Imagine pouring yourself a hot cup of coffee and sitting down to do bit of online shopping. You pick out a small item, put it in your cart and check out. Within minutes, it's floating softly to your doorstep, processed and delivered before the steam is even off of your mug.
Until recently, this sort of scene would be impossibly futuristic. For Amazon, it's tantalizingly close to the present.
The company is close to being able to deploy drones, unmanned aerial vehicles that can curry small packages directly to customer's doorsteps. The technological difficulties, including increasing battery life, devising tracking sensors and decentralizing command logic, are coming close to solution. Amazon expects that the public will be receptive — who wouldn't want the ability to get their purchases more quickly?
One of the major hurdles, rather, is insurance.
Companies have to fully be onboard with providing coverage for these flights before they become commercially viable.

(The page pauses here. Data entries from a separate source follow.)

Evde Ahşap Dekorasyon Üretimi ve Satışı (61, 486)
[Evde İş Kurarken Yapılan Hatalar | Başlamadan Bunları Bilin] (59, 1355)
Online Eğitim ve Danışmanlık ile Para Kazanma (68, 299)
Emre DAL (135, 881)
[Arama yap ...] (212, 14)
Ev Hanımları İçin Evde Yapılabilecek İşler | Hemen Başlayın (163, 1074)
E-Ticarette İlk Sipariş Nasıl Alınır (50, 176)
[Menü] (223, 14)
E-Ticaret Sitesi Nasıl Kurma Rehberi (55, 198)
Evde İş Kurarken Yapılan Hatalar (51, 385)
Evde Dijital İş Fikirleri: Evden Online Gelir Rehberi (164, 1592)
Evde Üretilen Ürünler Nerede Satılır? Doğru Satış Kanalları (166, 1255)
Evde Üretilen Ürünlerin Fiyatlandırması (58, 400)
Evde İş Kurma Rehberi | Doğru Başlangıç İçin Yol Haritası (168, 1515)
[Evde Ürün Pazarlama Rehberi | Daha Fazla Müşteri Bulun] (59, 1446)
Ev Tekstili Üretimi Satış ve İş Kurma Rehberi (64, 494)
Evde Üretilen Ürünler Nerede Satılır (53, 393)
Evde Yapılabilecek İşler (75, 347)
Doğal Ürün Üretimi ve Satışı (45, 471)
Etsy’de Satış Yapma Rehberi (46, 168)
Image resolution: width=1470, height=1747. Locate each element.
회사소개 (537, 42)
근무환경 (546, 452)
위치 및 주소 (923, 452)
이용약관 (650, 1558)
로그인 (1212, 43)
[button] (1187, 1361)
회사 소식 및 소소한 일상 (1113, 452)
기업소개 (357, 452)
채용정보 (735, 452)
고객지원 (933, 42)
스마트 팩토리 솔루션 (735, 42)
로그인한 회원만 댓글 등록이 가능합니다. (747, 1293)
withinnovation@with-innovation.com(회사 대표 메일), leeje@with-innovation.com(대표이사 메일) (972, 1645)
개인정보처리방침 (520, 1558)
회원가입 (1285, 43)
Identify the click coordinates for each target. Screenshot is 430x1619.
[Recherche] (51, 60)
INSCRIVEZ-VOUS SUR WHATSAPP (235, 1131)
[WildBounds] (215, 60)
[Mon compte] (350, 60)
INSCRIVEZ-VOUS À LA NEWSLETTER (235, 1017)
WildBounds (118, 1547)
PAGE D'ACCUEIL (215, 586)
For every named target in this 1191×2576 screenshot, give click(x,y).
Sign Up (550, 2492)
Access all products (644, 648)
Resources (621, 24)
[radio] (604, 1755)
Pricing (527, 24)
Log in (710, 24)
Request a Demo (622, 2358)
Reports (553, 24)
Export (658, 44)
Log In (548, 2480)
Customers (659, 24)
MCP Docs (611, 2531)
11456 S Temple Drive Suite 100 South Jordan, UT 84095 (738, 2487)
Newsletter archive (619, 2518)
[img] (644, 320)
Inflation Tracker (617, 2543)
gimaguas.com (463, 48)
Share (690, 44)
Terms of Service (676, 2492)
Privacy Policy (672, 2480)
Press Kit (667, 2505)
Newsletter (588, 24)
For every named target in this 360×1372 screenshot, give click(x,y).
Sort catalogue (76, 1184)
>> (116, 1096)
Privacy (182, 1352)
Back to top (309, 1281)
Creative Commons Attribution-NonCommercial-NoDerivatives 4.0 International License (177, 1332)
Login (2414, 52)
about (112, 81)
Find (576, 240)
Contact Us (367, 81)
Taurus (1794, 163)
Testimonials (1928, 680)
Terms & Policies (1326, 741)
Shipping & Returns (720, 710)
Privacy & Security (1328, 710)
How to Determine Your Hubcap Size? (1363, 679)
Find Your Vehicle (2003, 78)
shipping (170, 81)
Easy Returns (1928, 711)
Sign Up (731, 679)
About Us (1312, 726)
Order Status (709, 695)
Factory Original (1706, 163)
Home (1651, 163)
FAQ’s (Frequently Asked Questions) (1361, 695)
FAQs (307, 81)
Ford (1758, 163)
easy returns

Even for a short trip from a warehouse in San Bernardino to a house a few miles away, Amazon would need California general liability insurance. Add in the unique nature of the deliveries and the novel technology employed, and the difficulty in finding the right policy becomes clearer.
Humberto Gonzalez, PhD, an assistant professor at Washington University in St. Louis, cited this search as an essential concern.
"Amazon has willing and smart people. They are going to do a fantastic job of engineering these drones, I have no doubt. But if we can't figure out the issues of regulation and insurance, the drones will not be able to take off," notes Gonzalez.
Hopefully, the company will apply that savvy to getting the right liability coverage. If not, the exciting program could be scuttled before it even gets off the ground.